A core dump file can get very big depending on how long Core WAAP proxy was running. Make sure that you have at least 10G of disk space available to the Core Waap container.

Warning

The debugging image should never be used in production. The used binary for Core WAAP proxy was built in debug mode which means it contains zero optimizations. This has a big impact on performance.

Segmentation faults and core dumps

When a segmentation fault occurs, the first thing to do is to check the logs and the backtrace. In many cases, these already contain enough information to understand what went wrong and where the crash happened.

If the logs and backtrace are not sufficient, the next step is to switch to the debug version. The debug version contains debug symbols, which make stack traces and crash analysis more useful. In addition, a core dump is always generated whenever a crash happens. You can find the generated file at /coredumps/envoy.<UNIX_TIMESTAMP>. After the core dump has been written, Core WAAP proxy is restarted automatically.

How to switch to the debug version

Hint

The debug image requires the SYS_PTRACE linux capability to work. The operator will add it automatically to the configured security context or update the default security context.

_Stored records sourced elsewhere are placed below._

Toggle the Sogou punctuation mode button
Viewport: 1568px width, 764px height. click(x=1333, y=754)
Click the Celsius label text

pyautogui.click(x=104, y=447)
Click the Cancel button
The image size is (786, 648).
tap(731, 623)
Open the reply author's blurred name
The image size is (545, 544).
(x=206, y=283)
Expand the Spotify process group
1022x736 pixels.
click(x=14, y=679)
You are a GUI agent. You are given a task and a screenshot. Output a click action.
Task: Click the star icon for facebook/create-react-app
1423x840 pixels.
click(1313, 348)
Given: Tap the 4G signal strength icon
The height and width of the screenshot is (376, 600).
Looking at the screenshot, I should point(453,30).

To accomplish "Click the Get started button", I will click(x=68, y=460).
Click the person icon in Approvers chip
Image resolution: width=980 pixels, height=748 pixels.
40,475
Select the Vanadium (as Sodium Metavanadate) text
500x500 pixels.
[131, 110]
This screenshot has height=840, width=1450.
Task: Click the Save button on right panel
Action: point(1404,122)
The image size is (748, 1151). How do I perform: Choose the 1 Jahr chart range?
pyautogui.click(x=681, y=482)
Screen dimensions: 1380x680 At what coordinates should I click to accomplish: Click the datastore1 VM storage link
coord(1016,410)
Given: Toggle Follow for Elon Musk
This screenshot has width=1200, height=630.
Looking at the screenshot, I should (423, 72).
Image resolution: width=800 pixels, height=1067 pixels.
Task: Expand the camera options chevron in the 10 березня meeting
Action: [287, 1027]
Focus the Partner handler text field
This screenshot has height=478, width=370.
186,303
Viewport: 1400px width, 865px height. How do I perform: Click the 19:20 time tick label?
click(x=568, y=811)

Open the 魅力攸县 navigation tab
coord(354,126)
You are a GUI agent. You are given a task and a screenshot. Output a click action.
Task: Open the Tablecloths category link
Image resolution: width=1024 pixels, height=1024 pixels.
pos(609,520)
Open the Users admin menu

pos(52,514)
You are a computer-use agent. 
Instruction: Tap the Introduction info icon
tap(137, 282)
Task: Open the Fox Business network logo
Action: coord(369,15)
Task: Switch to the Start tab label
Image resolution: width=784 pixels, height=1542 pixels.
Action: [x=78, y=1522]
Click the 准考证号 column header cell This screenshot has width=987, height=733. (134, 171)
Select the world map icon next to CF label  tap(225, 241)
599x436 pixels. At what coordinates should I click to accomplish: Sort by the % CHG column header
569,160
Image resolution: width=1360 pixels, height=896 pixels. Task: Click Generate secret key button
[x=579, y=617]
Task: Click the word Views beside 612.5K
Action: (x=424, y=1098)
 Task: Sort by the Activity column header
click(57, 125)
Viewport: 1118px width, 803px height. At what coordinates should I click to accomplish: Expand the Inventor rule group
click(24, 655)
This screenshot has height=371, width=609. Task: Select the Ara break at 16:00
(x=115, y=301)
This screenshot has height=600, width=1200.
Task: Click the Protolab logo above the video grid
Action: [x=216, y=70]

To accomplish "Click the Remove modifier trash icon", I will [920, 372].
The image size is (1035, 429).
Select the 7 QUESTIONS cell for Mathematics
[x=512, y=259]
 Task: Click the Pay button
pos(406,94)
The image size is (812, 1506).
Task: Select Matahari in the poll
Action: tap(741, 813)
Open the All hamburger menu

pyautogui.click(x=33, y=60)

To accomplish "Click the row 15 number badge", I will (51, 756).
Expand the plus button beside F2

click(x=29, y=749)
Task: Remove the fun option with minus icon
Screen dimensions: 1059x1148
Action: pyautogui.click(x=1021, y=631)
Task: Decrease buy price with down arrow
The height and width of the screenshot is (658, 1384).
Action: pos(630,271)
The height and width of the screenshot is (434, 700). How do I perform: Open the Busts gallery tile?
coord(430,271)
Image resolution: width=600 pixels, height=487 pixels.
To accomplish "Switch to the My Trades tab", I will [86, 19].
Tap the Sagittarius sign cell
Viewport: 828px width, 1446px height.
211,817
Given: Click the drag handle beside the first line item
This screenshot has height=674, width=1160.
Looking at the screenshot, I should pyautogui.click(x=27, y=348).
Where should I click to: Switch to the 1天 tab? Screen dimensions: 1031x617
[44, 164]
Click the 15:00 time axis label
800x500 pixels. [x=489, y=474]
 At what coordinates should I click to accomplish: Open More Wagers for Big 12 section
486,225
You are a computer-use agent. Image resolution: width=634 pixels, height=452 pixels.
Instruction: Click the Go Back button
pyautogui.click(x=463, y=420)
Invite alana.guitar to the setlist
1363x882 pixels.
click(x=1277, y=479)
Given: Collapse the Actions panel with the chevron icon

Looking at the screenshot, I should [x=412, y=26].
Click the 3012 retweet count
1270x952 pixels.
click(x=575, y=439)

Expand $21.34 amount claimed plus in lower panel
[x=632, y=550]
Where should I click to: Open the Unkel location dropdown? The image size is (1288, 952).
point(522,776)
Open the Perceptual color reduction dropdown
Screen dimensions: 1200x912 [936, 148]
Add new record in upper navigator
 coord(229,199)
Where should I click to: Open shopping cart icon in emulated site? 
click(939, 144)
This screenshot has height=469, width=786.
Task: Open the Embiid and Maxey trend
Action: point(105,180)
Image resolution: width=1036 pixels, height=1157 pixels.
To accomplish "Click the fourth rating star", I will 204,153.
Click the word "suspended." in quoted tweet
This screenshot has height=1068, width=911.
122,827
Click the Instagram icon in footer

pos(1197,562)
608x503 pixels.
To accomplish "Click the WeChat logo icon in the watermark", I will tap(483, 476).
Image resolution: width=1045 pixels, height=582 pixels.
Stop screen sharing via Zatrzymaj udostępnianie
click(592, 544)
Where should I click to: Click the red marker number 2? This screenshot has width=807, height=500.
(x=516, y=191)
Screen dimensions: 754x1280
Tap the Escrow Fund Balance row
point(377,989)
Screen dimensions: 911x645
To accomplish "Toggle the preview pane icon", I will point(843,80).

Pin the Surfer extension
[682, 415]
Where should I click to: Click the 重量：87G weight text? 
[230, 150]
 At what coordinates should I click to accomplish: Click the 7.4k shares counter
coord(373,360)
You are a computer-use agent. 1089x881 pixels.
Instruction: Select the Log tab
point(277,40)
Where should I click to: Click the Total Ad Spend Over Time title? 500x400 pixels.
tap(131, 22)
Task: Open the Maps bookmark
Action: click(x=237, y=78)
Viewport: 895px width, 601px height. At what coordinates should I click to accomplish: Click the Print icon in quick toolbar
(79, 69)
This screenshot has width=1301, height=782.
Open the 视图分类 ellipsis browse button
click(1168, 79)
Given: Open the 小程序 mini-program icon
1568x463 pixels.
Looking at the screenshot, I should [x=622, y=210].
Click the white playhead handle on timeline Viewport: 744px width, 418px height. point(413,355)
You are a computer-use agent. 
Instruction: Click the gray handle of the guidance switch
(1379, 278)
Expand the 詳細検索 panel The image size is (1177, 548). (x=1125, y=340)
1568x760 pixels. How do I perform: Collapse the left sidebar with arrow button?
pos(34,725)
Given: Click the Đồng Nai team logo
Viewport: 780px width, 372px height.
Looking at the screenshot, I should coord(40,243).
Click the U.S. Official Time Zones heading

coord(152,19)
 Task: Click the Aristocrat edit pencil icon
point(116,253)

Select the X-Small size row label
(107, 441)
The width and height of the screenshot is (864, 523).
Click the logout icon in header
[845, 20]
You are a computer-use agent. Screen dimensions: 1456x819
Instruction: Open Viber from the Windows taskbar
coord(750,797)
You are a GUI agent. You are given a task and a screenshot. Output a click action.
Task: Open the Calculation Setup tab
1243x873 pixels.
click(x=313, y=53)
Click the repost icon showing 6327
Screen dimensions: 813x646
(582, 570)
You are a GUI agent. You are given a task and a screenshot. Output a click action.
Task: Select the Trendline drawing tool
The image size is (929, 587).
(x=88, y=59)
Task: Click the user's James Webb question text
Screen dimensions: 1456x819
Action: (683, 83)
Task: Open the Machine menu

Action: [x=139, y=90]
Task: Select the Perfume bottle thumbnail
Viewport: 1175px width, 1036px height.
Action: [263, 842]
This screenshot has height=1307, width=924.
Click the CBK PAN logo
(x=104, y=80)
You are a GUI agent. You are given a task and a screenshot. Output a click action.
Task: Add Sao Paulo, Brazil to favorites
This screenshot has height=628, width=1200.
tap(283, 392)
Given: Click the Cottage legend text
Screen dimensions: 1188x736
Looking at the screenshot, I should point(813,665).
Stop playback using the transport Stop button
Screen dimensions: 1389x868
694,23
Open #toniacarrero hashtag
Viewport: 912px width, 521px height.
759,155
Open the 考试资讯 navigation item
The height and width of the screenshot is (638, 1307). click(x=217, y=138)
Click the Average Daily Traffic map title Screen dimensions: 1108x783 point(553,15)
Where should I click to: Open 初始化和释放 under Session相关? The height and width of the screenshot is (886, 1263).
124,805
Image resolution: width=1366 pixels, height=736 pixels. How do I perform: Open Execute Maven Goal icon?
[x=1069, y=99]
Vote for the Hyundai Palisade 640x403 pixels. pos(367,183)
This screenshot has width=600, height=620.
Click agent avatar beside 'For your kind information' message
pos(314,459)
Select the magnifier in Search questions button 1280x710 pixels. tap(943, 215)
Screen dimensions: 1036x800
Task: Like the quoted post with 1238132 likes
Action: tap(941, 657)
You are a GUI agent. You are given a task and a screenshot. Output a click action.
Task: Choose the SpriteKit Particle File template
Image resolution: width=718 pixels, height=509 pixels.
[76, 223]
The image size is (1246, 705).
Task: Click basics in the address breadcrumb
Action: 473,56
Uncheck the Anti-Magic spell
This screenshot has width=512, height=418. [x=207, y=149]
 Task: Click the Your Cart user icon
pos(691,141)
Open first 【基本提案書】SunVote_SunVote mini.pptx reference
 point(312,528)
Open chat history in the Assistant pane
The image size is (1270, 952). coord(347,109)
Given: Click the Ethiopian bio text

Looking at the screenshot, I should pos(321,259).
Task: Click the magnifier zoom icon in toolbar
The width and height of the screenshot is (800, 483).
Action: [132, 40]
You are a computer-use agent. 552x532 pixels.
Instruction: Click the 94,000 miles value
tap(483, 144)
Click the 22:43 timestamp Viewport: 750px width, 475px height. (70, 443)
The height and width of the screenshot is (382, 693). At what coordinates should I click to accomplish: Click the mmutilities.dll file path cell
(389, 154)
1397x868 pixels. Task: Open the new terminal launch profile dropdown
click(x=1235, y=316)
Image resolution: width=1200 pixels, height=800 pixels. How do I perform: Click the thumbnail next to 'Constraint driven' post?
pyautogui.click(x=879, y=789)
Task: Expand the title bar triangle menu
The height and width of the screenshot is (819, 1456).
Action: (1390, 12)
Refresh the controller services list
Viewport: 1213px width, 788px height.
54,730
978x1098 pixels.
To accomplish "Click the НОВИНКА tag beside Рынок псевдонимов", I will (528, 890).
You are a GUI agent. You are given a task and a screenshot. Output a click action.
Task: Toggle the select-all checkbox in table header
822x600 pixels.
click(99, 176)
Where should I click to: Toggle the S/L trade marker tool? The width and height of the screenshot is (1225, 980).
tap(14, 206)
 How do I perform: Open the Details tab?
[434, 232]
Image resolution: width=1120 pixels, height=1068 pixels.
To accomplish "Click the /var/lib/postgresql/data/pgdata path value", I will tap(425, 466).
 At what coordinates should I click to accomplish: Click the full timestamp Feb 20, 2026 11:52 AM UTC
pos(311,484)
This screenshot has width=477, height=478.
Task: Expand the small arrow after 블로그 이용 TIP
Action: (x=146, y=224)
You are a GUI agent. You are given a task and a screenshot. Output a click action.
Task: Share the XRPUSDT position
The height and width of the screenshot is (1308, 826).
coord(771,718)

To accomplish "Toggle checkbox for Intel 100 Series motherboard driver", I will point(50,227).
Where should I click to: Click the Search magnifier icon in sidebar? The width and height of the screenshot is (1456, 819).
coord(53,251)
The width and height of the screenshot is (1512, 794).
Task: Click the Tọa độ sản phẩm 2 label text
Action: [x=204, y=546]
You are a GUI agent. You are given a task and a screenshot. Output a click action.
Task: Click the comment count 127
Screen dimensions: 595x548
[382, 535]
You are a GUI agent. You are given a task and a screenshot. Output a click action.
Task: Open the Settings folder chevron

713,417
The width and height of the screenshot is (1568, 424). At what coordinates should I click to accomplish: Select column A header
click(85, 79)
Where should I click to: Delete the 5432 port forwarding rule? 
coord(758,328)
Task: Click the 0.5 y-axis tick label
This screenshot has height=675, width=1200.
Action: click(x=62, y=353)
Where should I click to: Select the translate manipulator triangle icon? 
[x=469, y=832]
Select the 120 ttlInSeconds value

Set spec.operation.debug to true and the operator will recreate the Core WAAP proxy with the debug image.

Example:

apiVersion: waap.core.u-s-p.ch/v1alpha1
kind: CoreWaapService
metadata:
  namespace: backend-httpbin
  name: httpbin-core-waap
spec:
  operation:
    debug: true
  routes:
    - backend:
        address: httpbin
        port: 8000
        protocol:
          selection: h1
      match:
        path: /
        pathType: PREFIX

Core dump file analysis

The core dump file can either be analyzed directly in the container:

kubectl exec -it -n NAMESPACE CORE_WAAP_POD envoy -- bash
lldb-20 /usr/local/bin/envoy -c /coredumps/CORE_DUMP_FILE

or you can copy it locally and analyze it outside of kubernetes:

kubectl cp NAMESPACE/CORE_WAAP_POD:/coredumps/CORE_DUMP_FILE CORE_DUMP_FILE -c envoy

A segfault can also be forced by sending a SIGSEGV signal to the Core WAAP proxy process. Simply run kill -11 <CORE_WAAP_PROXY_PID> in a POD that has enough permissions (e.g. the Core WAAP proxy container).